[[ Recorded information, beginning ]]
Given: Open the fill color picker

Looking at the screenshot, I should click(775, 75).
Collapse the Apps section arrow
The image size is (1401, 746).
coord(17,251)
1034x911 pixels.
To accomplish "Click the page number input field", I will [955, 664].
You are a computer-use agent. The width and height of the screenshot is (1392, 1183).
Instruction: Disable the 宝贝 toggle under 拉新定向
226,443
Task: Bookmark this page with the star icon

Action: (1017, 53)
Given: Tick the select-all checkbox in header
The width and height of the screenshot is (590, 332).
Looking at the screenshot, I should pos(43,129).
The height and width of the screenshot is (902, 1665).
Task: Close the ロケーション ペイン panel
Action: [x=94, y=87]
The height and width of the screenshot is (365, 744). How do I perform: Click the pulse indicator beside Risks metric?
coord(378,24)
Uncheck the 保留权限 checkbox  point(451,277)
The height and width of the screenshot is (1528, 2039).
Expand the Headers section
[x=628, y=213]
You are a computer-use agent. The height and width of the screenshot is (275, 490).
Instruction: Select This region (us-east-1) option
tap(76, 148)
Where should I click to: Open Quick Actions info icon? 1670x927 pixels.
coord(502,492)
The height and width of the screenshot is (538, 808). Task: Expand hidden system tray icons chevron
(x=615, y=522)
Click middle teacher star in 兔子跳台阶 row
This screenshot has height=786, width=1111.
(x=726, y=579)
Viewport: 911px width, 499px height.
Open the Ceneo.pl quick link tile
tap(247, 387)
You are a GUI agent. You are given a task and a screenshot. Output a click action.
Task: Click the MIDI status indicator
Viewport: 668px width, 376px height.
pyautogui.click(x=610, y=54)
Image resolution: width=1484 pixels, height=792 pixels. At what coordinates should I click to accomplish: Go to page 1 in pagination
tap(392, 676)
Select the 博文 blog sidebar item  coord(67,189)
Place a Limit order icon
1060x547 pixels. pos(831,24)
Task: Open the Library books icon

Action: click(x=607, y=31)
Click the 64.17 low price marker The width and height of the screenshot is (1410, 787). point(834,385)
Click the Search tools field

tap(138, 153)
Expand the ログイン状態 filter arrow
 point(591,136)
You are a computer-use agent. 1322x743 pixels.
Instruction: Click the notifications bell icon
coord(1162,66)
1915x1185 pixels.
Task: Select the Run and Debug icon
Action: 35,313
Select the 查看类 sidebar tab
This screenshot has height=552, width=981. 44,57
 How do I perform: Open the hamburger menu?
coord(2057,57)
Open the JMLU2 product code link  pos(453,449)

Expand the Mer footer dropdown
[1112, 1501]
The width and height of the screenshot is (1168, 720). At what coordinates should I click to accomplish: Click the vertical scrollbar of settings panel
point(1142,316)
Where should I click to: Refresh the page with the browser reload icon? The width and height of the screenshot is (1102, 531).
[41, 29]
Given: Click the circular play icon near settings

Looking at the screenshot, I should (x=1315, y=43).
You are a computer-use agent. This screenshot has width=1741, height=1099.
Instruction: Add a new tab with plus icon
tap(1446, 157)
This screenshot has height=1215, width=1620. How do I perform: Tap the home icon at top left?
[[ Recorded information, end ]]
Work task:
Your output should be an exact copy of every line from the one containing "Given: Click the" through the end of the records.

Written reply:
Given: Click the circular play icon near settings

Looking at the screenshot, I should (x=1315, y=43).
You are a computer-use agent. This screenshot has width=1741, height=1099.
Instruction: Add a new tab with plus icon
tap(1446, 157)
This screenshot has height=1215, width=1620. How do I perform: Tap the home icon at top left?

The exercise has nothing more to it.